For the first time, I’m something more than an animal.

I feel like a man.

27

Lola

Ican tell he tried to clean himself up, but I can still smell the mixture of sweat and blood on him. It doesn’t bother me as much as I thought it would, though. Having him back feels much more important.

I hold his face in my hands, emotions rising to the surface quicker than I can tame them. “I saw them coming out, and I didn’t see you, and I… I didn’t know what to think. I can’t lose you, Jasha. I don’t ever want to lose you.”

“I’m here. It’s okay,” he says, his voice rich and soft like a fur blanket around my shoulders.
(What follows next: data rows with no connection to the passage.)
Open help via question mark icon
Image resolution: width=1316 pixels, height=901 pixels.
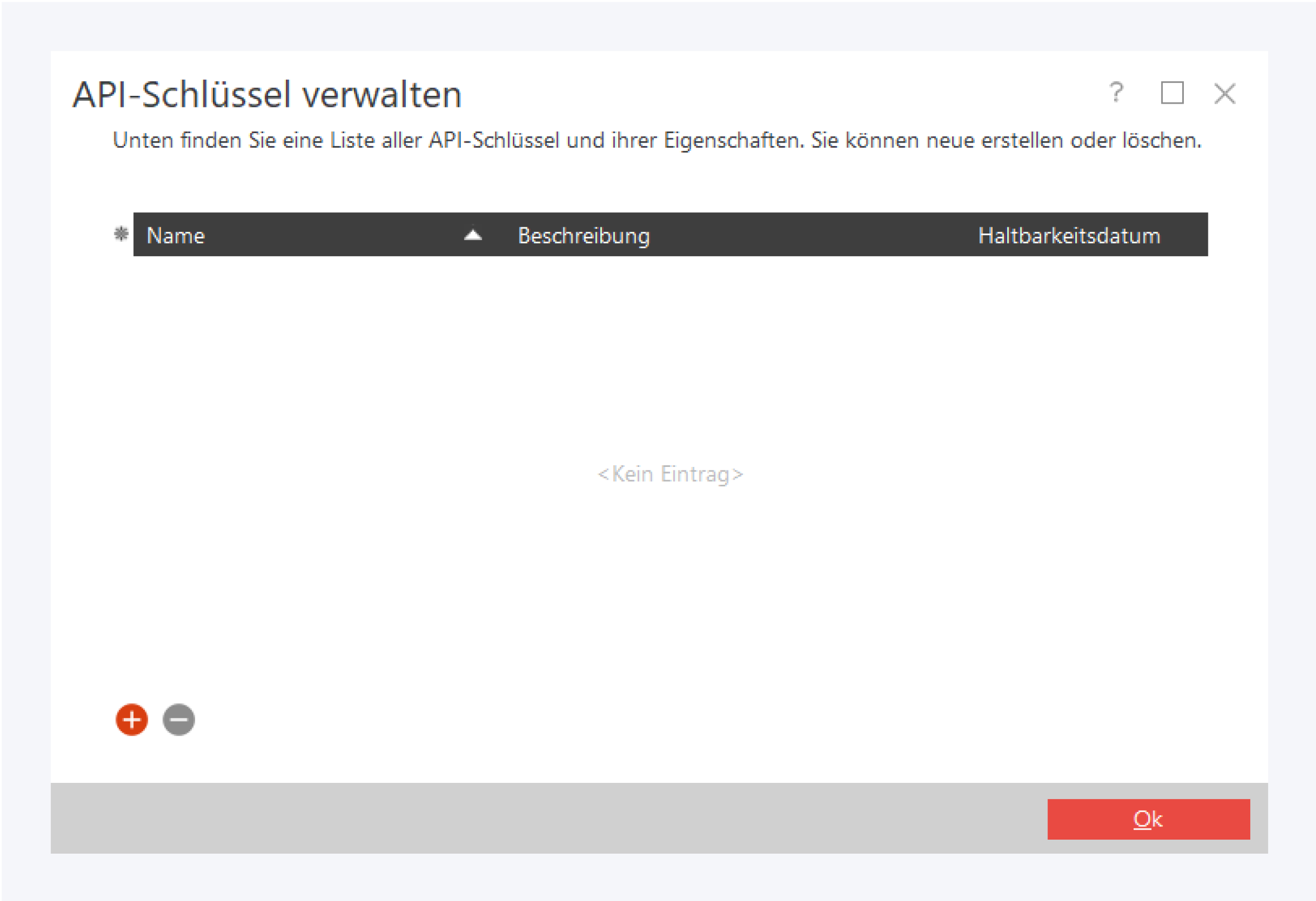[1115, 92]
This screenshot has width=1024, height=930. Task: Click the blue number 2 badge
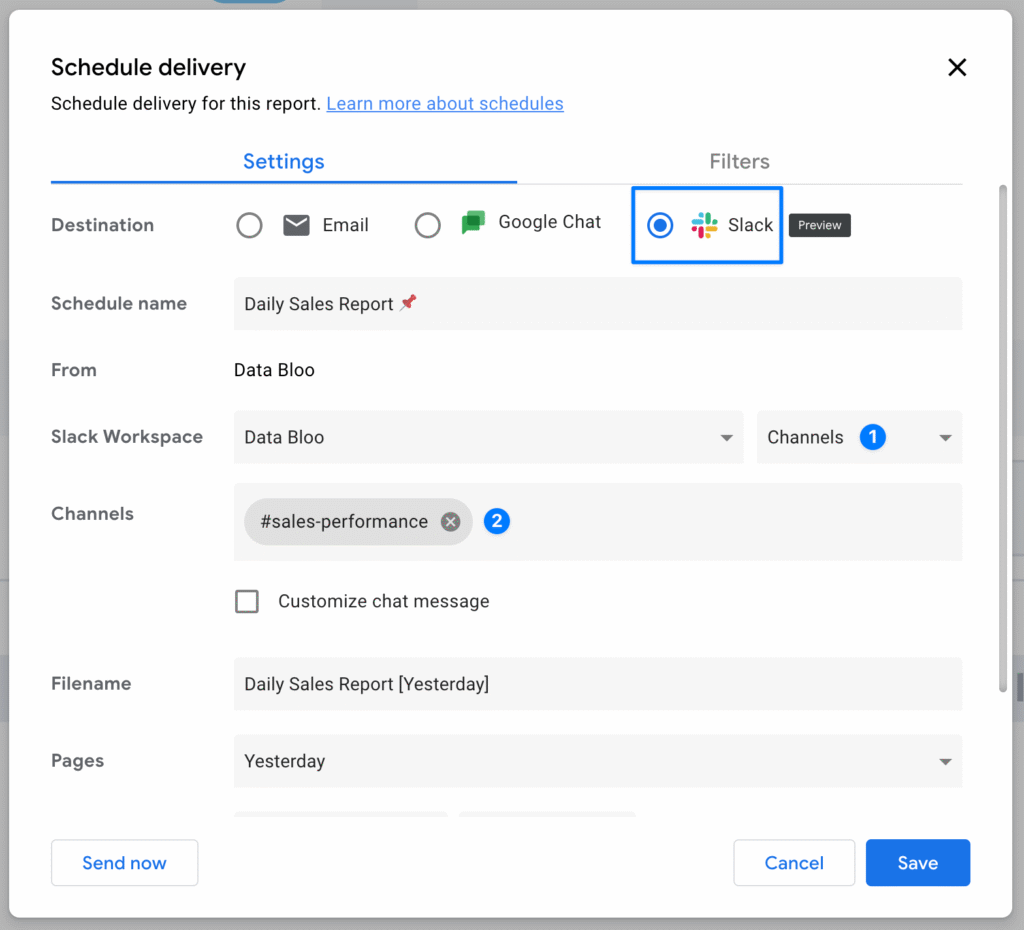click(497, 521)
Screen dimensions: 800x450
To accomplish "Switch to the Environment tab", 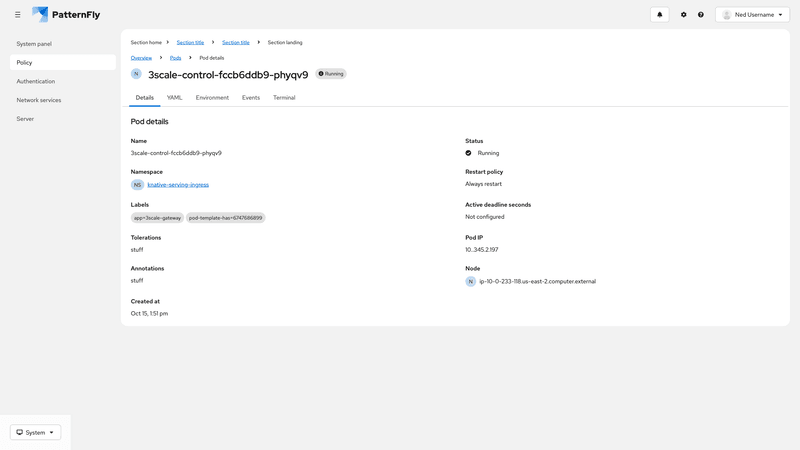I will pyautogui.click(x=212, y=98).
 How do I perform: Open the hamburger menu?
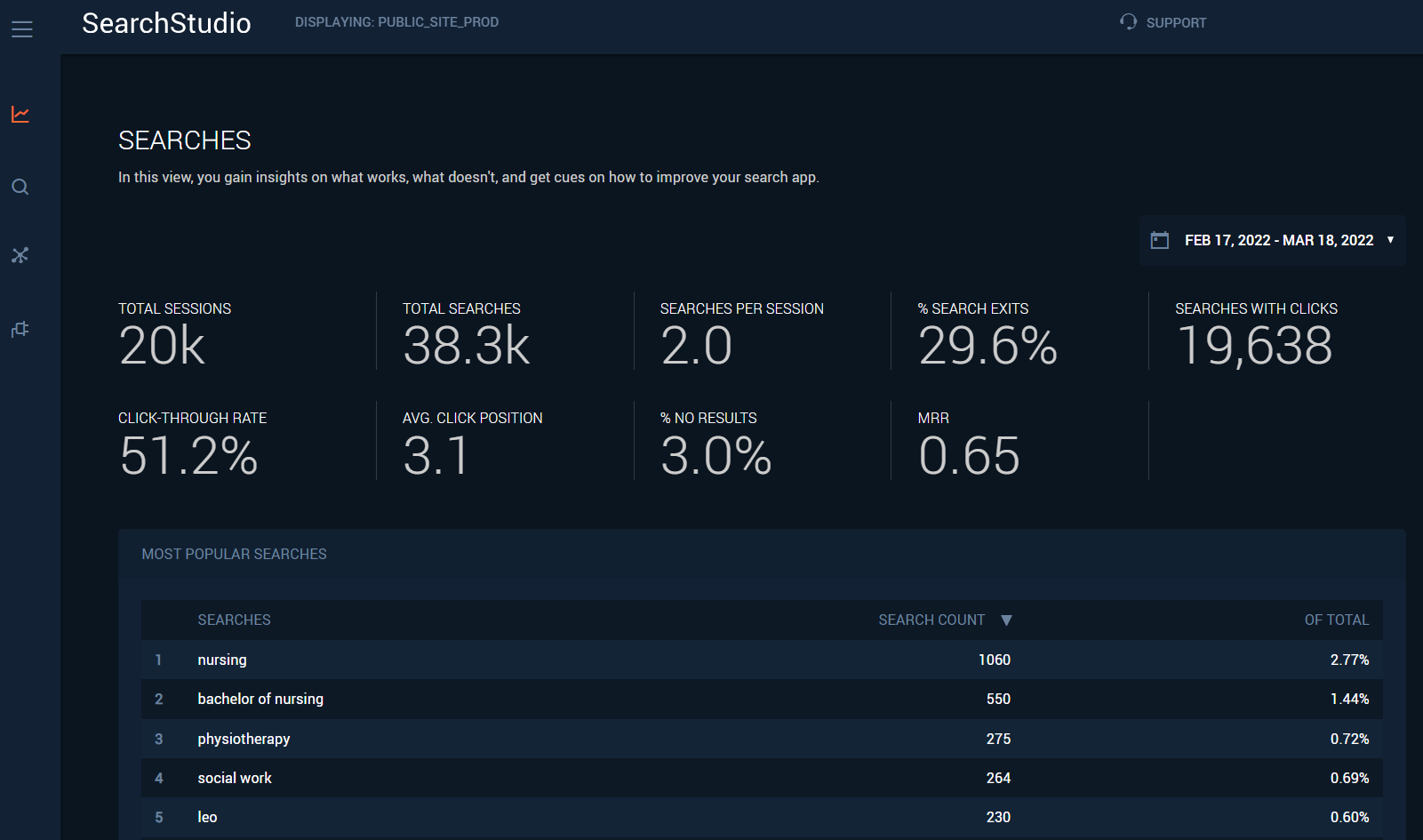(22, 29)
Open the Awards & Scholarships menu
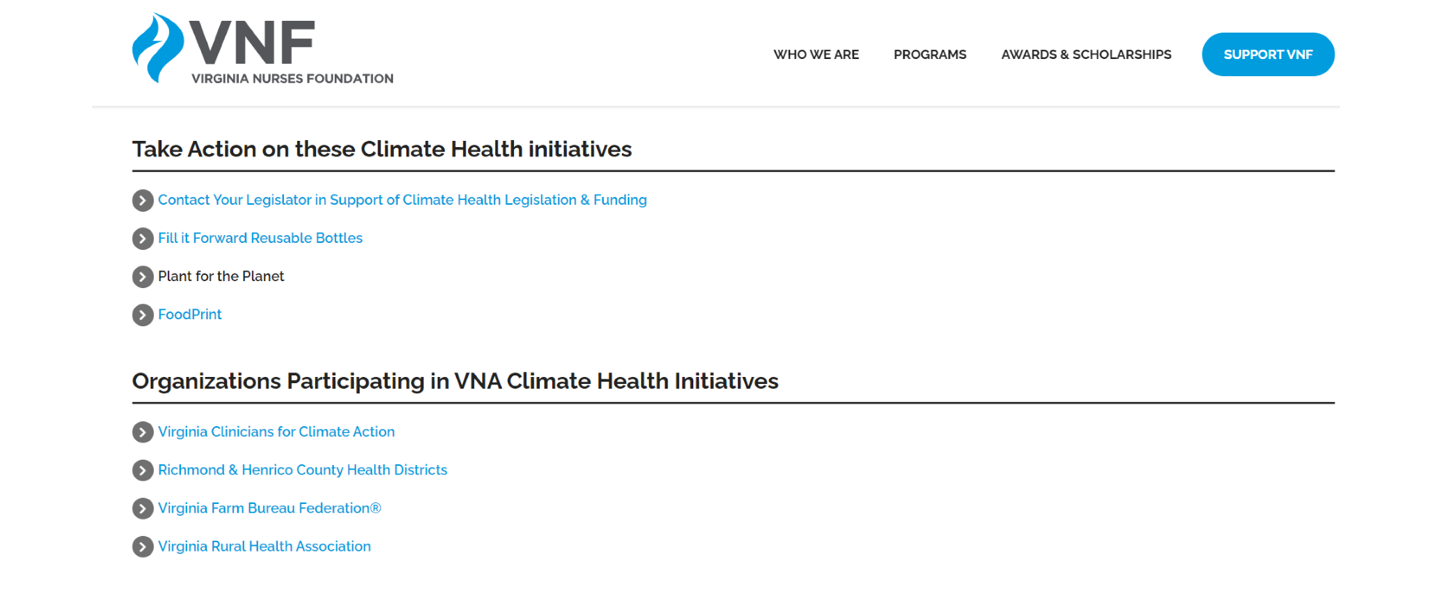This screenshot has height=592, width=1450. click(x=1086, y=55)

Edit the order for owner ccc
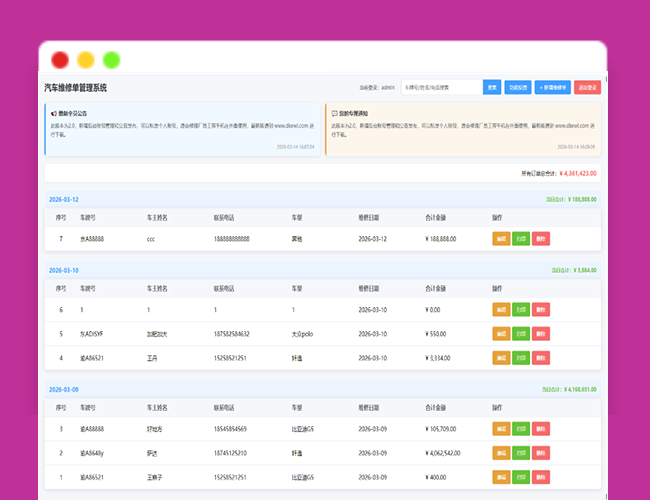[x=501, y=239]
“I know, but I was worried. Terrified, really. I heard gunshots, and then there was just nothing for so long,” I gush, still unable to believe I’m holding him again.

“I promised you something, and I’m a man of my word,” he says, maintaining a soothing calmness as a smile breaks across his face like sunshine.

“Thank you,” I say, tears welling up in my eyes. “Thank you, Jasha.”

“You’ll have plenty of time to show your gratitude when we reach Texas,” he says, his smile vanishing in an instant. In its place, stark determination takes the reins. “There’s a mess on board, but the control room is untouched. I think we should go there and start things up again.”

I don’t want to do anything but savor this precious moment with Jasha, but I will be relieved to be out of the snow and back somewhere warm. I’m cranking up the temperature on the way back.

I don’t care how much fuel we waste in the process. I’m done being cold!

My hands slip down from Jasha’s beautiful face, and I take his hand as he leads me back to the train. It still feels like dangerous is all around us, but it’s over. The peril has passed, and we’re emerging victorious.

I guess I should be excited, but all I can do is think about what Jasha said to me before he left.

I love you.

The words echo in my head endlessly. I wonder if they’re true, or if he just told me in case he died.

I have to know if this is as real as I feel it is.

“Jasha, I have to talk to you about something,” I say as we board the train.

He puts his hand over my eyes as he steers me toward the control room. “Not now, baby. Let’s get this train started.”